In a 4-generation Dutch family in which 22 individuals had arterial aneurysms and dissections and/or early-onset osteoarthritis, van de Laar et al. (2011) performed genomewide linkage analysis and obtained a lod score of 3.6 on chromosome 15q. Fine mapping narrowed the gene locus to a 12.8-Mb region between markers D15S155 and D15S980.

Molecular Genetics

In a 4-generation Dutch family with arterial aneurysms and dissections and/or early-onset osteoarthritis mapping to chromosome 15q22.2-q24.2, van de Laar et al. (2011) analyzed the candidate gene SMAD3 and identified heterozygosity for a missense mutation (603109.0001) that segregated with the disease. Analysis of SMAD3 in 99 patients with thoracic aortic aneurysms and dissections and Marfan-like features, who were known to be negative for mutation in the FBN1 (134797), TGFBR1 (190181), and TGFBR2 (190182) genes, revealed 2 additional probands with heterozygous SMAD3 mutations (603109.0002; 603109.0003).

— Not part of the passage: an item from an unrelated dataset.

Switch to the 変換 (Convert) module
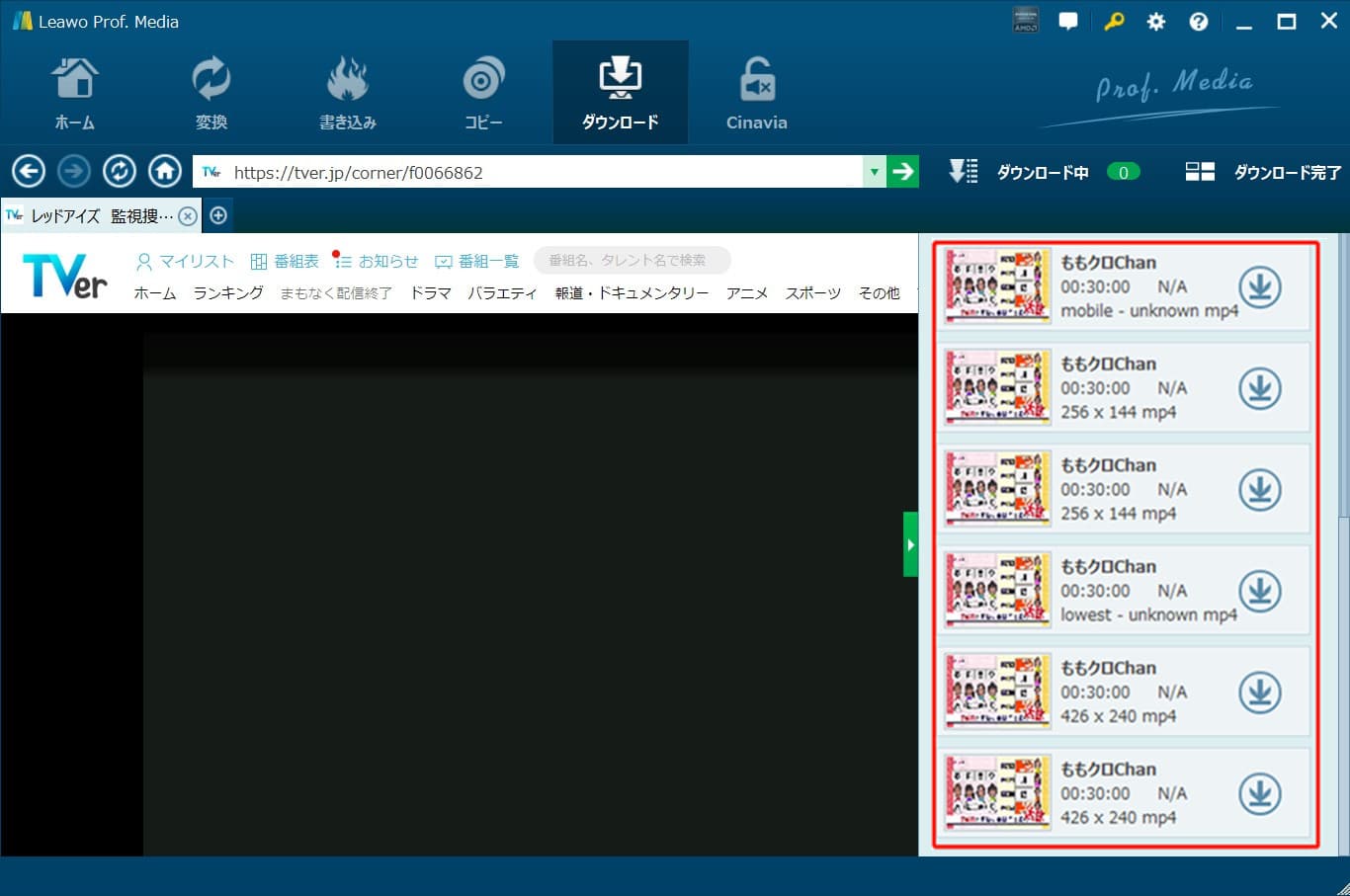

Regalado et al. (2011) reported 4 new mutations in SMAD3 in 5 families with thoracic aortic and other aneurysms with dissection.

Van de Laar et al. (2012) screened 393 patients with aneurysms but without mutation in FBN1, TGFBR1, or TRGBR2 for mutations in SMAD3 and identified 45 patients from 8 families with 8 different SMAD3 mutations, 5 of which were novel. The novel mutations included 1 nonsense, 2 missense, and 2 frameshift mutations.